_WHAT YOU ARE ASKED TO DO_
Write out verbatim the stretch from the line containing "Select the 2007" through the final one of the lines below.

Some records
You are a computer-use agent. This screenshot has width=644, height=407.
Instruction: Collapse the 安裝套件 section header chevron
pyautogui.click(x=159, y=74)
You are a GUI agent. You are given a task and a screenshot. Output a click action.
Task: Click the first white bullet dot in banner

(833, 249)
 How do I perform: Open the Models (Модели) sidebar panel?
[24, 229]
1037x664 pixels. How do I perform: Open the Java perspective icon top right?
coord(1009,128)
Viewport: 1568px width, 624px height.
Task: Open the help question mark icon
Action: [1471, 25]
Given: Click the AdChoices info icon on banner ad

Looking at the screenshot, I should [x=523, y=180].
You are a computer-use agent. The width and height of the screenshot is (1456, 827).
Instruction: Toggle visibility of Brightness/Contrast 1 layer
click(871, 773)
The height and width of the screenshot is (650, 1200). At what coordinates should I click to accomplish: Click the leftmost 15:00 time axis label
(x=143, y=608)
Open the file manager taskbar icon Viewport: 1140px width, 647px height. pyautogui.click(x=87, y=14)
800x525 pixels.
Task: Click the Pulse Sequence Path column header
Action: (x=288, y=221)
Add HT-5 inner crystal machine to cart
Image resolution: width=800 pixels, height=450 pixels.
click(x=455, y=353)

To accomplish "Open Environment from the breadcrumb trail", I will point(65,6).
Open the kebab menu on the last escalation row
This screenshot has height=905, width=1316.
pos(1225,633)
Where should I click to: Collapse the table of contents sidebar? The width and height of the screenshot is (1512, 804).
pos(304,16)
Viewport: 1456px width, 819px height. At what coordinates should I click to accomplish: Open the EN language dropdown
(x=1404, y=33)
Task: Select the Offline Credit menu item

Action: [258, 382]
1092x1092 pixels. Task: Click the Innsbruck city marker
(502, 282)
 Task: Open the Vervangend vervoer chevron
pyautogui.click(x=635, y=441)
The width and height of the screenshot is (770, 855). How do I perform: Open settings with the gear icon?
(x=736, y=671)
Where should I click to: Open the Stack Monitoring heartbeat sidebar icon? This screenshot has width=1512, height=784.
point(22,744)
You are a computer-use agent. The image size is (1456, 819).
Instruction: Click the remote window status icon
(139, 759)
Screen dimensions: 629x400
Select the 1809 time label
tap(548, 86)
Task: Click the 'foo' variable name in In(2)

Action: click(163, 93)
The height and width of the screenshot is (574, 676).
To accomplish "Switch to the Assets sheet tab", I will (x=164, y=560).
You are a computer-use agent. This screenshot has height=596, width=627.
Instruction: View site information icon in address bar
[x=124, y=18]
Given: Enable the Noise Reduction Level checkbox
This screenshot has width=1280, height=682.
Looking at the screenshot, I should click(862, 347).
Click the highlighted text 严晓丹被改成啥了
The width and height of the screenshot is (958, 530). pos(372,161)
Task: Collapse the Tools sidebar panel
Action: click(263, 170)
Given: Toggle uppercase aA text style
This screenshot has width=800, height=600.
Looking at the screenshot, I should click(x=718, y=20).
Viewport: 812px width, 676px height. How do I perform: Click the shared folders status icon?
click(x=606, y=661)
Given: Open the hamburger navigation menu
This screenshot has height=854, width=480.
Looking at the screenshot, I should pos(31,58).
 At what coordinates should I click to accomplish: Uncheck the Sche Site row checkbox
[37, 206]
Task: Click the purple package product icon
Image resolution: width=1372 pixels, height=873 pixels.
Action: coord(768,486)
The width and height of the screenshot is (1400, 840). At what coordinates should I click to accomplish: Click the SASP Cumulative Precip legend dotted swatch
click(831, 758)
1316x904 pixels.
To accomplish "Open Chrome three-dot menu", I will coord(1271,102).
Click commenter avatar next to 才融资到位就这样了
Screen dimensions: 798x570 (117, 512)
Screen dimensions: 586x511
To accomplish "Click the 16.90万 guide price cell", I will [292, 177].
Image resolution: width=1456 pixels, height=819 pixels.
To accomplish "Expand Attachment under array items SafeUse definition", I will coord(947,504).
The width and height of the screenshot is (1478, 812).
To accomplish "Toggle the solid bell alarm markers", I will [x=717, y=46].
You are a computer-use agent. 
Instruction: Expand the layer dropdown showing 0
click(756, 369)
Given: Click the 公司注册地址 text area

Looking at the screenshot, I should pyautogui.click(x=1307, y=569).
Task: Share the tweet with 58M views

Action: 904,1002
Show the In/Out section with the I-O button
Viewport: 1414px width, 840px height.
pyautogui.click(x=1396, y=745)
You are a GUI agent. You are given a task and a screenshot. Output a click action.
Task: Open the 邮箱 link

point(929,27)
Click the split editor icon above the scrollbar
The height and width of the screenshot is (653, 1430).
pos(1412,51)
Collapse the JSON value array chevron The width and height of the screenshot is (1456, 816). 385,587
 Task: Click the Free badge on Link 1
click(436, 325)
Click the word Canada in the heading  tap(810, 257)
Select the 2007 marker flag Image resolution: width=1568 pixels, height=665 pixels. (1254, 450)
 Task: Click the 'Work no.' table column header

_REPLY_
Select the 2007 marker flag Image resolution: width=1568 pixels, height=665 pixels. (1254, 450)
 Task: Click the 'Work no.' table column header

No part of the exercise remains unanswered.